Comment: It was clear from the moment Pacific Fibre closed down last August that someone would move to fill the submarine cable void. This joint venture from Telecom NZ, Vodafone and Telstra effectively sees off any other projects which may or may not have been planned. Building a new submarine cable is a smart move on their part: taking control of their own future and not waiting for someone else to control it.
Although some argue New Zealand needs a direct trans-Pacific link to the west coast of the USA, that falls into the category of a nice-to-have luxury and not essential. Investors weren’t convinced of Pacific Fibre’s $400 million business case.
Building a link to Australia was always the most cost-effective option. About 40% of NZ traffic goes across the Tasman and the relative rise of Asian economies compared to the USA means the route to our west will eventually be more important than the route to the east.

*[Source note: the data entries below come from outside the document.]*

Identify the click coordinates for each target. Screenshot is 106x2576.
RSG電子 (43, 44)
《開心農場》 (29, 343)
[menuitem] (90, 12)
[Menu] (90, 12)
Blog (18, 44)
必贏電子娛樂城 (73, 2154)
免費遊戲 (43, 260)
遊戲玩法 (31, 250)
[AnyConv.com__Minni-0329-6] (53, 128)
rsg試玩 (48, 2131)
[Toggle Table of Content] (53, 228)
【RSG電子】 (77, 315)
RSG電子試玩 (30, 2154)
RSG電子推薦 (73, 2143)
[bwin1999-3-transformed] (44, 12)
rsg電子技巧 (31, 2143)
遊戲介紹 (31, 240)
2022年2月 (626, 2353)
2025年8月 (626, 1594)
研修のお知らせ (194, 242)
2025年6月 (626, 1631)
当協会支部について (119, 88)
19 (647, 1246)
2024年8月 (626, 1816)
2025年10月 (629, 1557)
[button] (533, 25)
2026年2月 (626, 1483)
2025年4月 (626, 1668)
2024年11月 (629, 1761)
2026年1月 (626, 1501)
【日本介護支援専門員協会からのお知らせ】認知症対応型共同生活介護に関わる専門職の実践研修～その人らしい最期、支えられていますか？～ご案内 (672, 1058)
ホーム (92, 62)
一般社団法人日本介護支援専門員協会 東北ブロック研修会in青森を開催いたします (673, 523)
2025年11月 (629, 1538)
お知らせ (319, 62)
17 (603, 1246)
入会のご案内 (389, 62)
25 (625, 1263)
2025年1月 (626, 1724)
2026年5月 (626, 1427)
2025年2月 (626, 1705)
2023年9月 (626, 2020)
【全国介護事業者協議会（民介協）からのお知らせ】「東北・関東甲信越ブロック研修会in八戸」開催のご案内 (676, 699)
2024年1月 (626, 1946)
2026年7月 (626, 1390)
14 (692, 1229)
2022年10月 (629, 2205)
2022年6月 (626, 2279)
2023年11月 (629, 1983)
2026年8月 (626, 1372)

The lower latency promised by Pacific Fibre’s direct link between NZ and the USA is far less important than having a second network. And anyway, much of the data used by New Zealanders is cached in Sydney so arguably a second Tasman will mean as much of a speed boost for most users.
It’ll be interesting to see how the joint venture partners go about selling access on the new cable and how they’ll treat New Zealand’s smaller ISPs and data users. There’s unlikely to be any regulatory oversight – which makes some commentators uneasy. The joint venture structure, together with the structure of Southern Cross Cable Network should deliver some competition.
One last thought – and a question for informed readers – is where does this leave Chorus? You might expect the largest network company to want a role in one or more of the international networks. And with Telecom effectively sitting upstream and downstream, does this leave the company in a difficult strategic position?